Lourds manteaux, tuniques longilignes, soutanes en velours, robes de magistrat plissées aux manches évasées, jupes, costumes, coupe-vent et jusqu’à une veste croisée s’étirant jusqu'au sol trempé, sont endossés indifféremment par femmes et hommes de tous âges, dont certains aux inquiétants yeux rougis. Cet esprit dramatique est accentué dans une série d’habits (robes, tricots, tailleurs, costumes) par des proportions carrées exagérées délimitées par des épaules "pagodes" redressant leur pointe vers le haut.

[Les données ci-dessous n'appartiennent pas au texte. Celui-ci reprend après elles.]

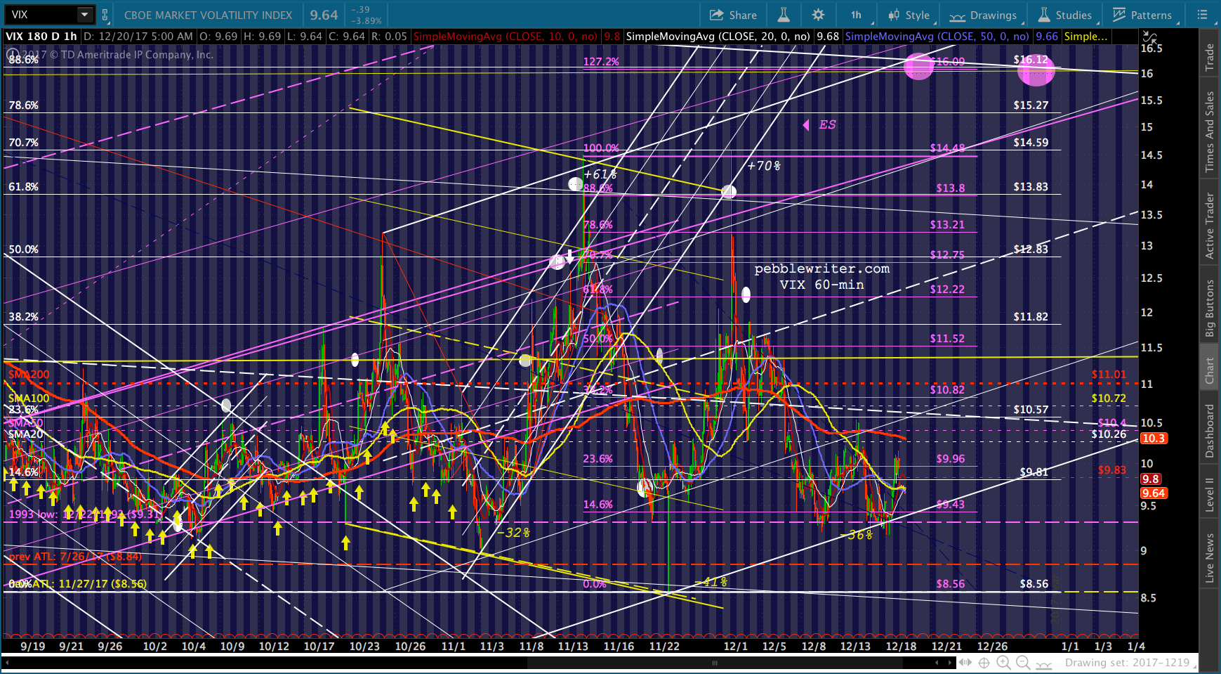
Task: Click the drawing tools icon at bottom
Action: [x=1044, y=663]
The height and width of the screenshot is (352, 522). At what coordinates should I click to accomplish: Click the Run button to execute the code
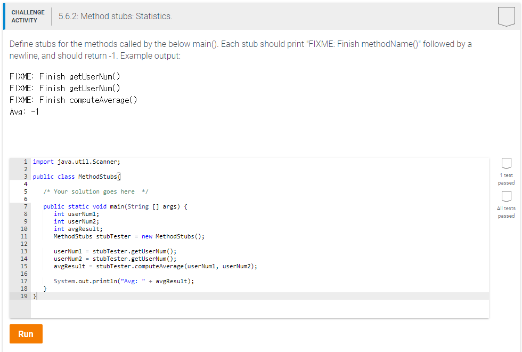pyautogui.click(x=26, y=333)
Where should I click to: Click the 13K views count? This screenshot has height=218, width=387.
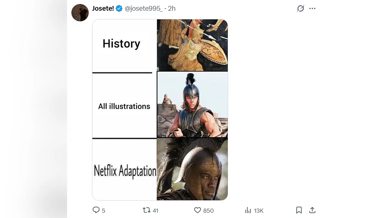click(x=259, y=211)
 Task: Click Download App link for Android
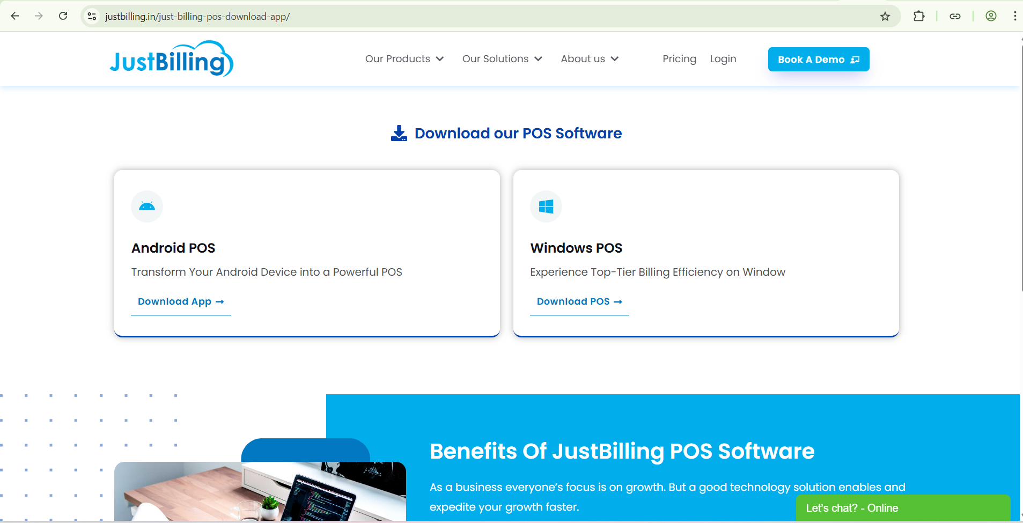point(181,301)

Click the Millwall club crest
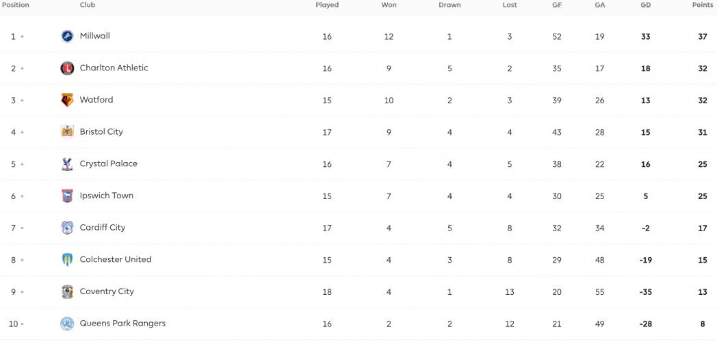(67, 36)
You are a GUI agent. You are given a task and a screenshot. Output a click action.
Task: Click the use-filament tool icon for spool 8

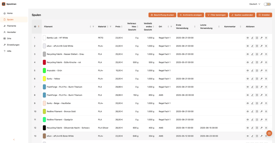tap(261, 95)
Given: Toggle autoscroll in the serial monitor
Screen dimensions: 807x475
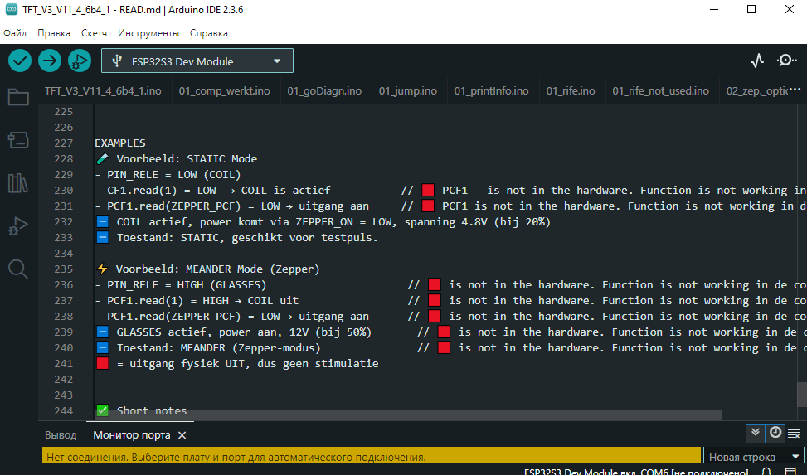Looking at the screenshot, I should point(755,433).

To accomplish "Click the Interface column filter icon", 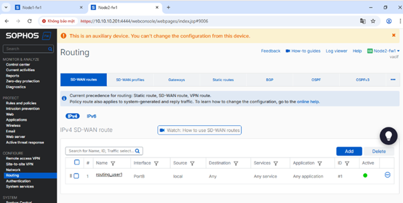I will [x=156, y=164].
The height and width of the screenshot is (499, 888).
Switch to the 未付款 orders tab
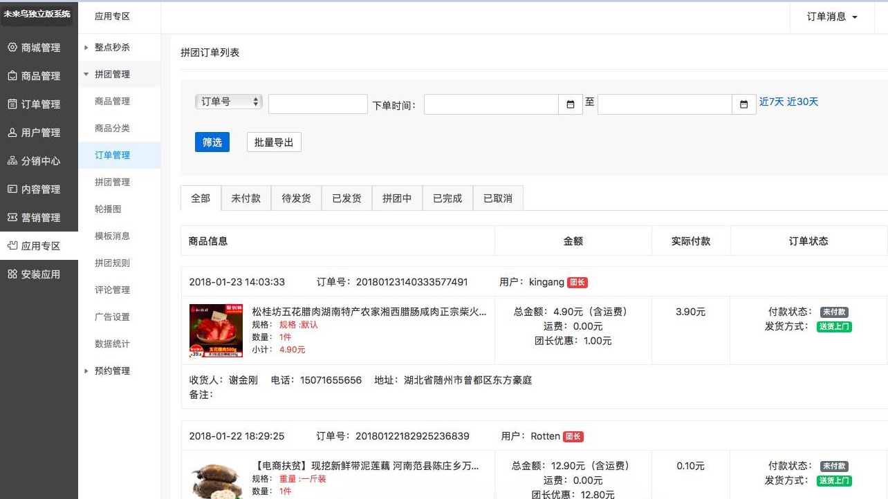246,198
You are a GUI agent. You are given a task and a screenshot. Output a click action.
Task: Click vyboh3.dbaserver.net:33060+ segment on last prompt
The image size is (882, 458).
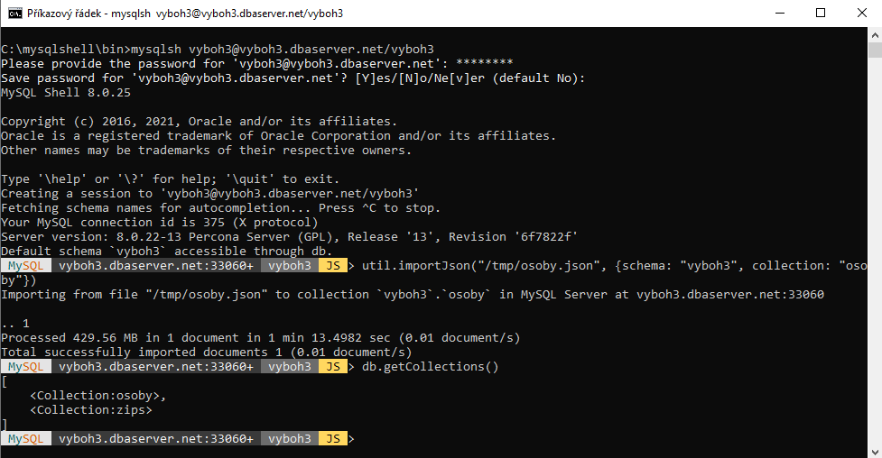156,438
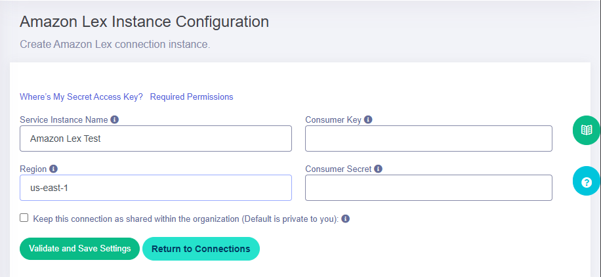Screen dimensions: 601x277
Task: Click the 'Keep this connection as shared' label text
Action: (186, 219)
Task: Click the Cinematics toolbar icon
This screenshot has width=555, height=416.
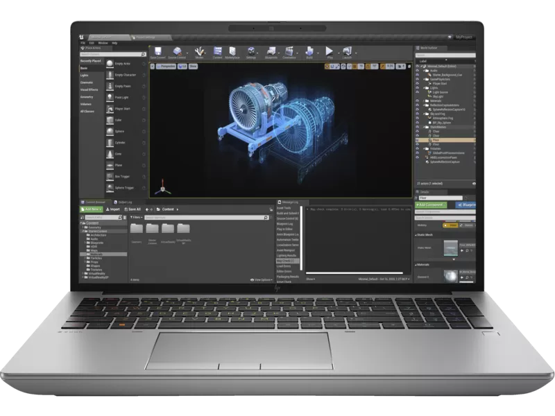Action: click(x=289, y=52)
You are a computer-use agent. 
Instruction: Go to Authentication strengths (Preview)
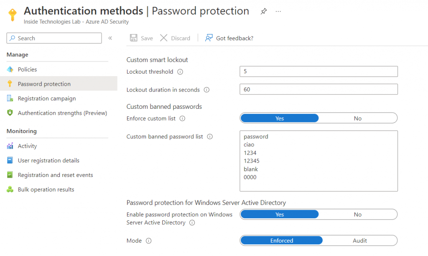point(62,113)

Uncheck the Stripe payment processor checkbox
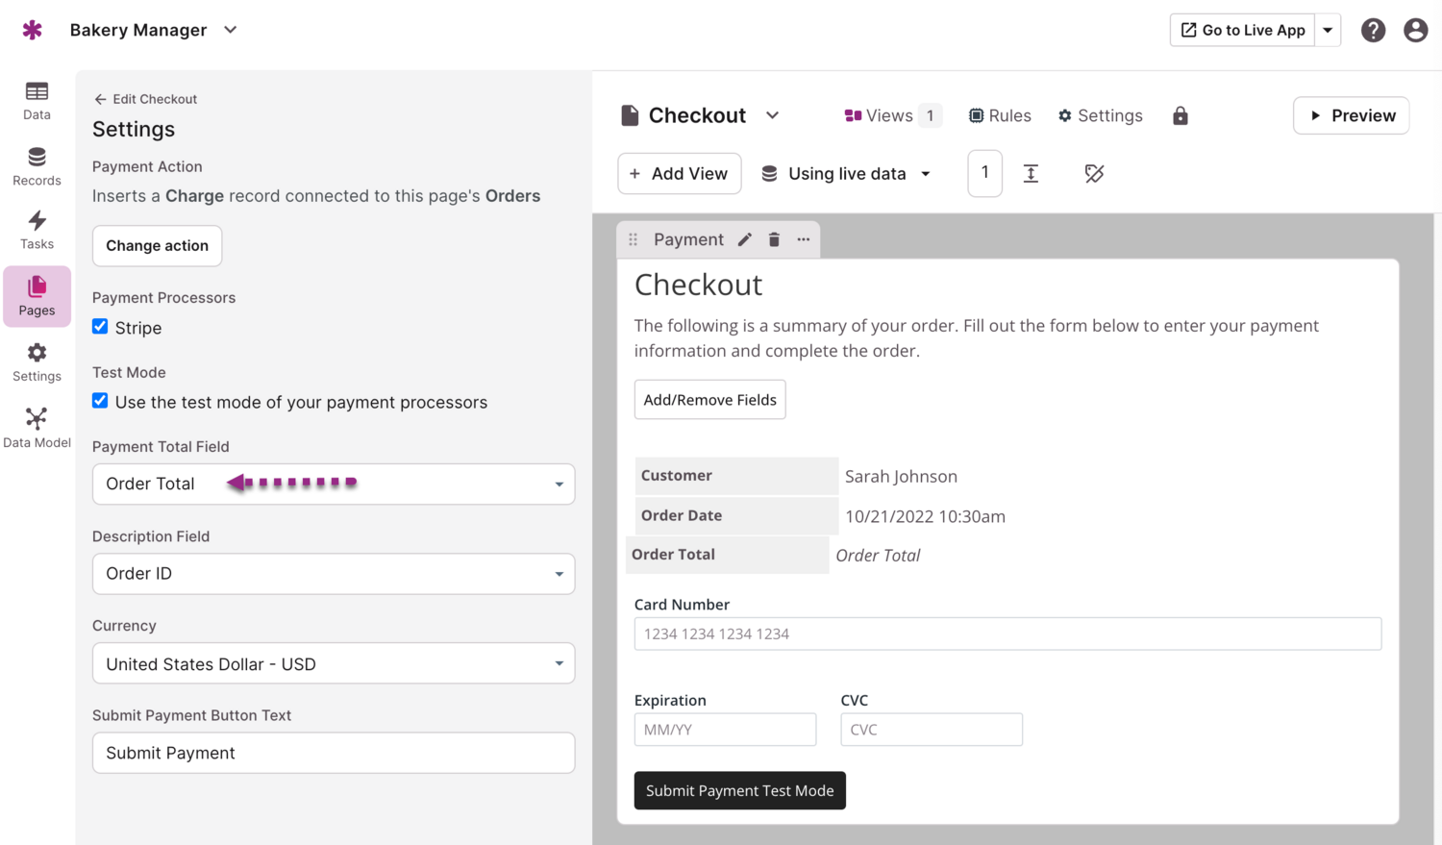click(x=100, y=327)
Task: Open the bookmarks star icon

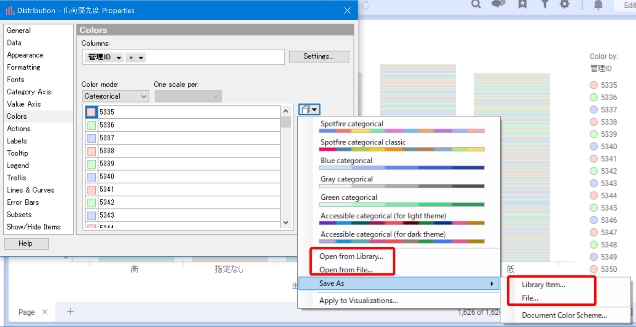Action: pos(522,4)
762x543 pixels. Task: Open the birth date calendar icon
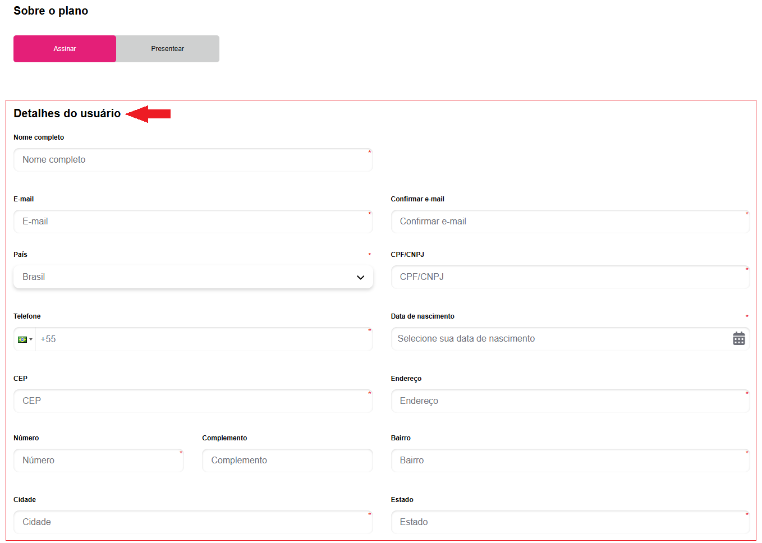pyautogui.click(x=738, y=339)
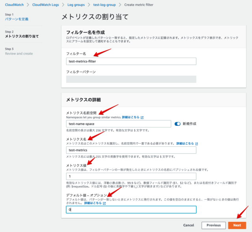Click the フィルター名 input field
The height and width of the screenshot is (232, 252).
click(131, 61)
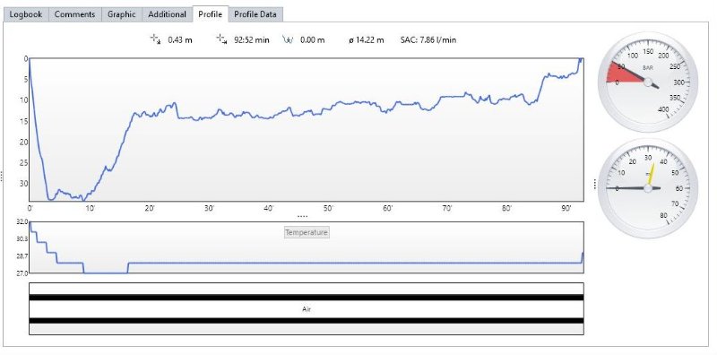Switch to the Profile Data tab
The height and width of the screenshot is (355, 717).
(x=255, y=14)
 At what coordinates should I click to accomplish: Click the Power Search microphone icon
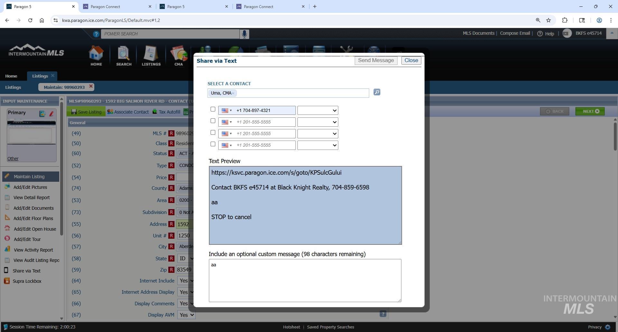pos(244,34)
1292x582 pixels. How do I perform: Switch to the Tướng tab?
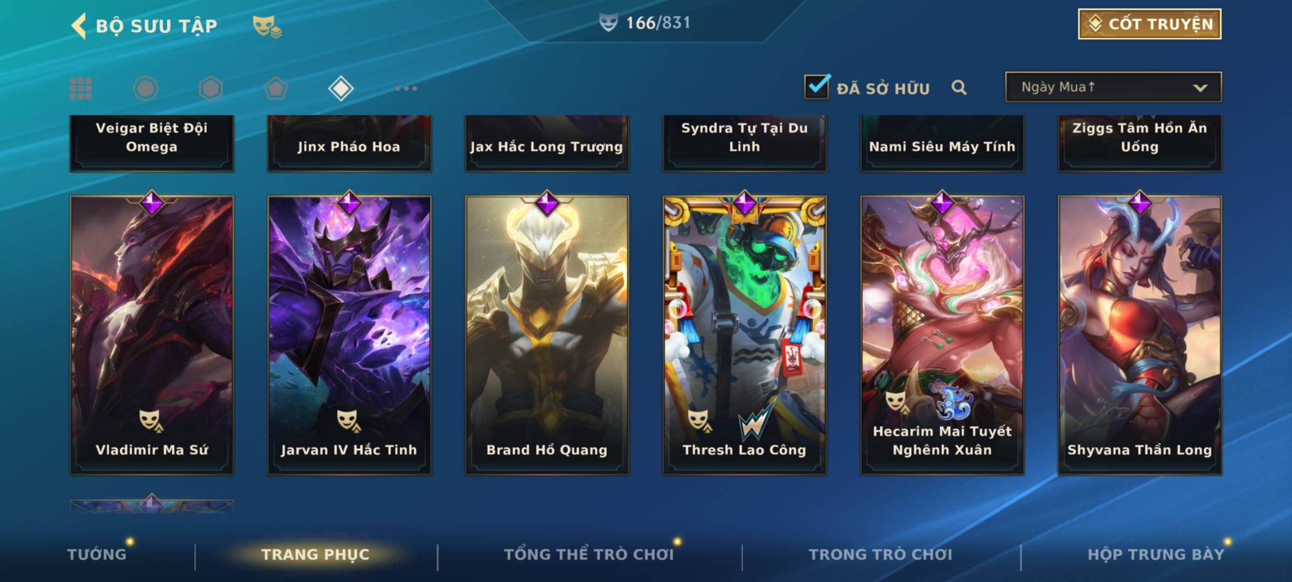click(x=97, y=555)
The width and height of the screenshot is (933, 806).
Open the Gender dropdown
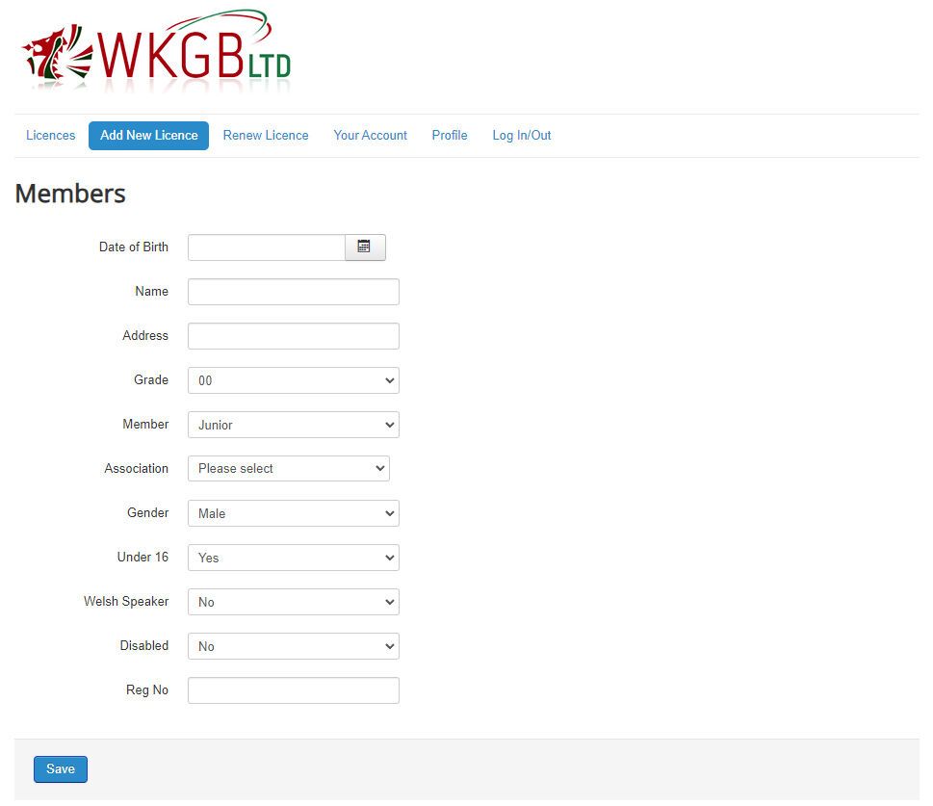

Balenciaga, automne-hiver 2020/21 - PixelFormula


De nouvelles techniques de construction du vêtement se retrouvent aussi dans le col de certains manteaux en drap de laine, qui se prolonge sur un côté et devient cape. Un manteau s’enfile à l’envers. Un pull-over se dédouble et remonte sur le dos pour se rabattre sur la tête en capuche. Un blouson hérissé de pointes en caoutchouc se fait remarquer, tout comme cette robe de paysanne en latex à capuche.
 
Des flashs de rouge s’immiscent dans la noirceur ambiante via un fin et long manteau, une robe-cape en latex ou une pochette, ainsi que quelques autres éléments colorés. Par exemple, une robe en soie aux imprimés mimosas se colle sur le devant de la robe noire portée par le mannequin. Les lettres blanches 'blncg', synthèse de Balenciaga, barrent en diagonale certains blousons.
 
Dans sa deuxième partie, la garde-robe change nettement avec une veine un peu plus streetwear tout en passant à un registre sportif, qui s’adresse surtout aux hommes en casquette et survêtements chics ou en tenue de motocross en cuir, avec pantalons et blousons équipés de multiples protections aux genoux, coudes, et épaules.
 

Balenciaga, automne-hiver 2020/21 - PixelFormula


Est convié aussi le football, les mannequins endossant de jolis maillots aux couleurs de l’équipe Balenciaga ! Des tee-shirts, qui devraient se vendre comme des petits-pains avec le nom de la marque floqué dans le dos juste au-dessus du numéro du joueur. A noter aussi au rayon des accessoires promis à un bel avenir, ce sac en forme de lunchbox.
 
Pour le soir, Demna Gvasalia s’amuse à façonner des tenues de gala à la fois moulantes et drapées en une seule et même pièce, incluant robe, pantashoe et gants, en utilisant des matières stretch dans des couleurs vives.

A noter que le créateur a expérimenté aussi les stretch cette saison dans une série de tailleurs originaux embrassant les courbes du corps. Dans le même ordre d’esprit, il imagine pour l'homme des bodys seconde peau colorés ultra-moulants, le couvrant… et le révélant de la tête aux pieds.